The job postings we picked can be divided into two major sub-categories:
Looking at the graph, we notice that all the job postings in computer related categories have the lowest 5 average accuracies.
At closer examination of the actual job postings in these 5 categories (User Support Analysis, System Analysis, Software Engineering, Database Administration, Computer Programming), we notice that it was hard to distinguish among the different sub-categories within this field, for humans and machines alike.
The keywords employers used in these categories tend to be similar. For instance, keywords such as C, C++, Windows, WindowsNT, COBOL, software, client/server, develop, application and many others are common among job postings in all 5 sub-categories within the computer related field.
On the other hand, keywords used by job postings in non-computer related fields tend to be more unique within its own category. For instance, in Economics, the common keywords are Marketing, Finance, management, etc., while in Health Care, the common keywords are medical, technician, opthalmology, and others.
Without prior knowledge, for both humans and machines, it was much easier to tell job postings from Health Care and Economics apart than it was to tell job postings from System Analysis and Software Engineering apart.
As noted earlier, we created two different classifiers: "stemmed", and "no-stemmed" classifiers. The "stemmed" case didn't behave better than the "non-stemmed" case.
The major reason, we believe, is that most of the job postings use abbreviations. In such cases, stemming does not help.
Moreover, there appears to have quite a few misspelling in these job postings, computer-related and non-computer-related fields alike. This makes correct classification difficult.
Because of the ambiguity within the job postings themselves, it was no surprise to us that our resume matching results were not as good as we had expected.

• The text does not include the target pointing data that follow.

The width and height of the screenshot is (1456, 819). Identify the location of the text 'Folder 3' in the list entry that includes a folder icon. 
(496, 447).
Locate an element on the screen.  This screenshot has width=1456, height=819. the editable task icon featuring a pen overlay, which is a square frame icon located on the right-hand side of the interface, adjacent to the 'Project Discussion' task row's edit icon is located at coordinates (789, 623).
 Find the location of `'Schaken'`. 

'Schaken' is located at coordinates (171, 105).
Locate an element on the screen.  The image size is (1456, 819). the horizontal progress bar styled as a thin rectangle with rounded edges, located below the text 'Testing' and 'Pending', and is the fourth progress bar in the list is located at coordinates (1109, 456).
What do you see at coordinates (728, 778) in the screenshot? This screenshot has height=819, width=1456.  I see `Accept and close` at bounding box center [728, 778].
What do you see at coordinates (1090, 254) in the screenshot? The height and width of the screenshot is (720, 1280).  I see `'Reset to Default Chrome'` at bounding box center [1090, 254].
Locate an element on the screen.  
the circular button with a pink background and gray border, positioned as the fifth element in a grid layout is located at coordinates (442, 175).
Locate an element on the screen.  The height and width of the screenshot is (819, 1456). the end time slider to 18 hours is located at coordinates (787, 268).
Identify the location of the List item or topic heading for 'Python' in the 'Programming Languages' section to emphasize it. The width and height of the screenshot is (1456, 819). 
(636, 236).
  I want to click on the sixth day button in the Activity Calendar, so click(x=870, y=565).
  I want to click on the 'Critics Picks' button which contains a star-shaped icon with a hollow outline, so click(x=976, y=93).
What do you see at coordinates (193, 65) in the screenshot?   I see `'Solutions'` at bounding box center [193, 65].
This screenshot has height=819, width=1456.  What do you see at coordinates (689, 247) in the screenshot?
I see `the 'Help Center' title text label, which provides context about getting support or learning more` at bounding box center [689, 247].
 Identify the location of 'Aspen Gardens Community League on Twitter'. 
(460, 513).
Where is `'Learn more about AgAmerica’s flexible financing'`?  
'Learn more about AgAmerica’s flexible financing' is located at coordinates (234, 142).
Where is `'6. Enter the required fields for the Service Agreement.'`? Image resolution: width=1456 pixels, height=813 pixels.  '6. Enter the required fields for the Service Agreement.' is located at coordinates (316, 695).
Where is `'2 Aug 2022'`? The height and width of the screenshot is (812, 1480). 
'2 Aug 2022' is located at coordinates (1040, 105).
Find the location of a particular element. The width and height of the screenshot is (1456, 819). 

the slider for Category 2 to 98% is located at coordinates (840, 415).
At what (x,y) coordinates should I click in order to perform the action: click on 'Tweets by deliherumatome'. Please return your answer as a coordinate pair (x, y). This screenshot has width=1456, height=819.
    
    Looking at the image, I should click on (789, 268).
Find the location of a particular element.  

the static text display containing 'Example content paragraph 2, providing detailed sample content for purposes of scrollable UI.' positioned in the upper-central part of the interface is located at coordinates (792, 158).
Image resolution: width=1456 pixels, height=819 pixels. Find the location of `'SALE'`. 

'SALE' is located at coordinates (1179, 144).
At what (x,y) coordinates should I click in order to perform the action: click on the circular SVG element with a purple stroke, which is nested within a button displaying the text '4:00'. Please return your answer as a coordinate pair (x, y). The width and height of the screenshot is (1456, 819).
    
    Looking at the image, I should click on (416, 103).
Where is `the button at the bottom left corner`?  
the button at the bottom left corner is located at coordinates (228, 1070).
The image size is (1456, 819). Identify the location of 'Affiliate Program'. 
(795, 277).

Most resumes we collected were fairly precise. On the other hand, the job postings tend to be vague.
The main reason is that Naive Bayes classifier does not do explicit search. It relies on the frequency of the keywords. If keywords are not properly represented, Naive Bayes classifier cannot properly produce the correct result.